EXCERPT TO READ:
When I asked Bard what it could list sources and links for, it listed a bunch of topics. However, when I asked it to share sources and links for a specific fact it said it couldn't do that since it was only a language model. On asking Bard why it wouldn't provide sources or links, here's what it said: 


Bottom line: AI ChatBots aren't a quick hack to finding factual information (yet), although it's important to note that Bard didn't share any inaccurate links when prompted.

On the other hand, one of the biggest problems with Googling things, especially for research, is not knowing how to ask the right questions, or how to get the best creative suggestions. Thus, using ChatGPT as a starting point for your research, for creative suggestions, or for first-draft ideas is very useful, since it summarizes key points or suggests ideas on a topic exceptionally well.

What is Gemini and how is it different from Bard and ChatGPT?


Google Gemini is a cutting-edge language model family developed by Google AI. It builds upon Google's earlier language models like LaMDA and PaLM, making significant advances in how it interacts with and understands the world.

When I asked Gemini how it was different from Bard, here's what it said: "In October 2023, Google Bard transitioned to using the underlying technology of the Gemini family of AI models, specifically the "Gemini Pro" version. This change reflected the fact that Gemini offered several improvements over Bard:

  • Data and Training: Gemini is trained on a much larger and more diverse dataset compared to Bard. This includes not only text but also code, images, and audio, allowing it to have a broader understanding of the world and language.

TO DO:
1. According to the excerpt on AI chatbots, which earlier Google language models does Gemini build upon?
2. List every kind of data that the excerpt on AI chatbots names as part of Gemini's training dataset.
3. Reproduce word for word the stretch of the excerpt on AI chatbots from "Google Gemini is" through "world and language.".
The records have no connection to the excerpt on AI chatbots.

SUPPLIED RECORDS:
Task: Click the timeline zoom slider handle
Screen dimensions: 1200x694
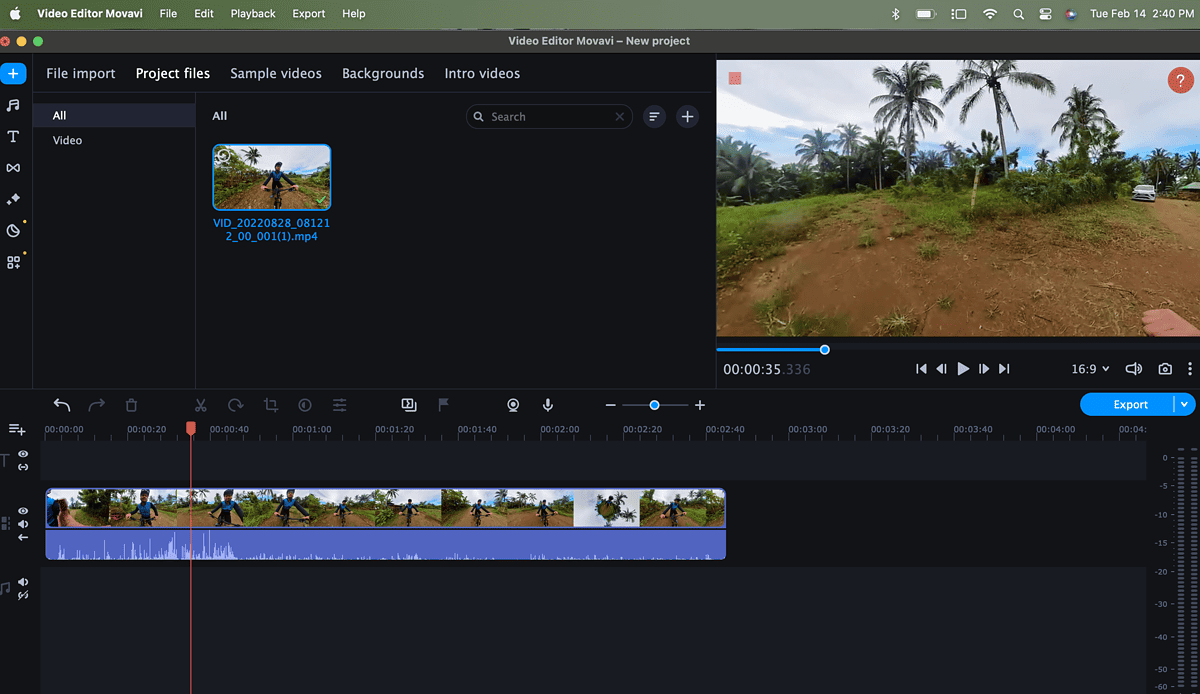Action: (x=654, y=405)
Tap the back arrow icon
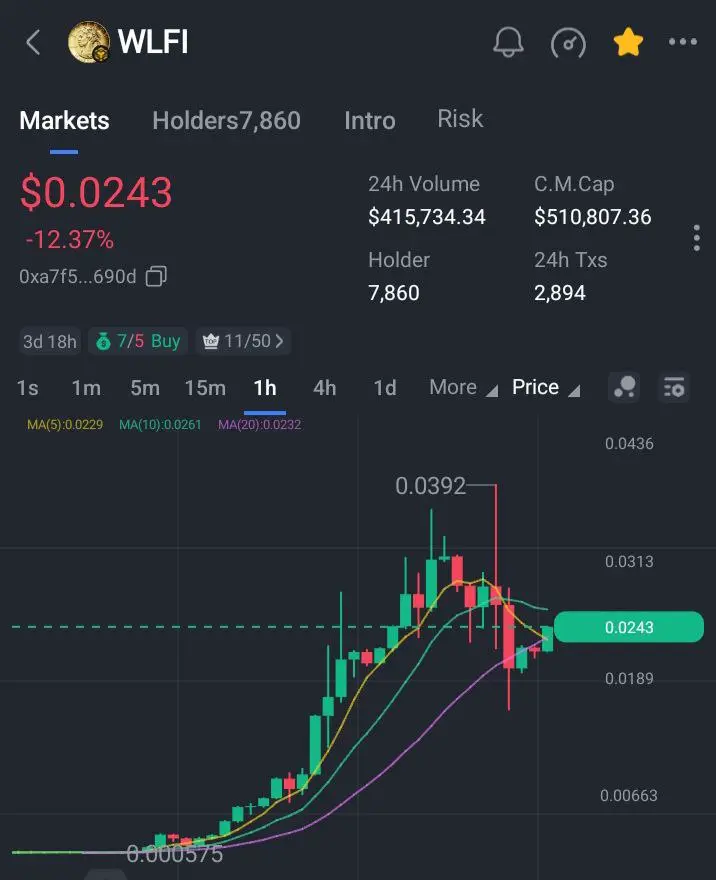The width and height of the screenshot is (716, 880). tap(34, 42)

---

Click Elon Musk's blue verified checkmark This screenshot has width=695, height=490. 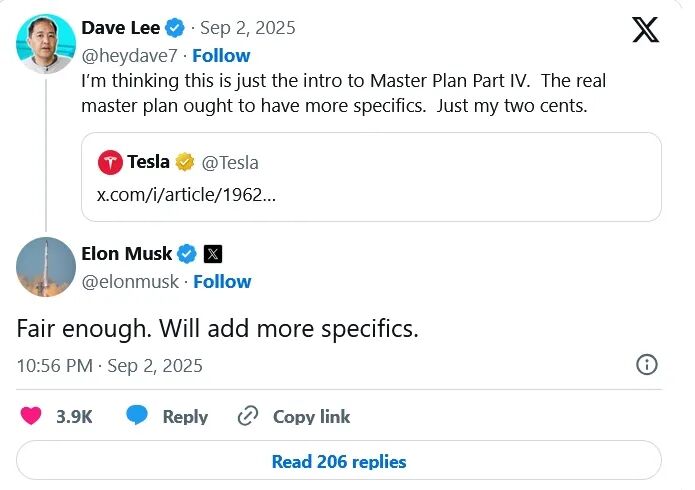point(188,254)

...

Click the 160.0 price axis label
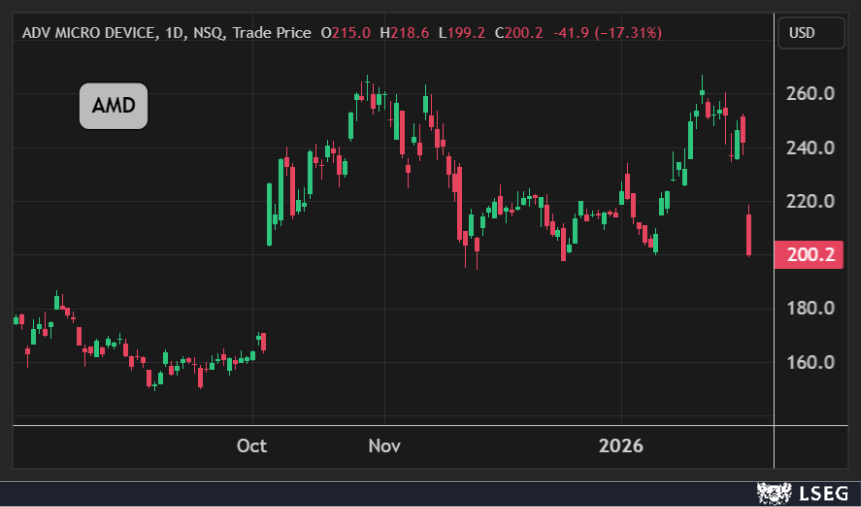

ANSWERS BY TASK:
1. LaMDA and PaLM

2. text, code, images, audio

3.
Google Gemini is a cutting-edge language model family developed by Google AI. It builds upon Google's earlier language models like LaMDA and PaLM, making significant advances in how it interacts with and understands the world.

When I asked Gemini how it was different from Bard, here's what it said: "In October 2023, Google Bard transitioned to using the underlying technology of the Gemini family of AI models, specifically the "Gemini Pro" version. This change reflected the fact that Gemini offered several improvements over Bard:

  • Data and Training: Gemini is trained on a much larger and more diverse dataset compared to Bard. This includes not only text but also code, images, and audio, allowing it to have a broader understanding of the world and language.